→ **TASK MATERIAL**
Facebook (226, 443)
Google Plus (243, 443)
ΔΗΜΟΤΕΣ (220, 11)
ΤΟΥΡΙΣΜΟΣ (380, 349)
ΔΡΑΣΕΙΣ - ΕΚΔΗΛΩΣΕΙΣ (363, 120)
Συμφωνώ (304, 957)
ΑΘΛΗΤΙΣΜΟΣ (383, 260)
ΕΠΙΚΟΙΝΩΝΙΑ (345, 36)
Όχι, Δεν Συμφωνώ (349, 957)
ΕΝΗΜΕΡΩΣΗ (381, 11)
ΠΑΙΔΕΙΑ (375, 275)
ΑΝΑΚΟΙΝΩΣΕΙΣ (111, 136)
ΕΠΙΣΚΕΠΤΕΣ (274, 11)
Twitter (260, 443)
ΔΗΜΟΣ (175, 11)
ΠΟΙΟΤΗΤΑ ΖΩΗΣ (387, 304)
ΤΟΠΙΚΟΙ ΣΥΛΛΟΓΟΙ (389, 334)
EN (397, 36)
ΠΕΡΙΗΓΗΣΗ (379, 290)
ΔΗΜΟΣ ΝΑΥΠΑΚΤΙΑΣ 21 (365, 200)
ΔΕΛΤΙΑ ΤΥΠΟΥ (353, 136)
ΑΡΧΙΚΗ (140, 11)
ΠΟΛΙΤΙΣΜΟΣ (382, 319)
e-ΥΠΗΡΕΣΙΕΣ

→ **SHORT EXERCISE**
Copy out each line from the one containing "ΔΗΜΟΣ ΝΑΥΠΑΚΤΙΑΣ 21 (365, 200)" through the last line of the records, keeping its text unchanged. Multiply every coordinate in the answers by 1.55 and round to whole numbers, with halves rounded up, and give no other lines.

→ **OUTPUT FOR THIS TASK**
ΔΗΜΟΣ ΝΑΥΠΑΚΤΙΑΣ 21 (566, 310)
ΔΕΛΤΙΑ ΤΥΠΟΥ (547, 211)
ΑΡΧΙΚΗ (217, 17)
ΠΟΛΙΤΙΣΜΟΣ (592, 494)
e-ΥΠΗΡΕΣΙΕΣ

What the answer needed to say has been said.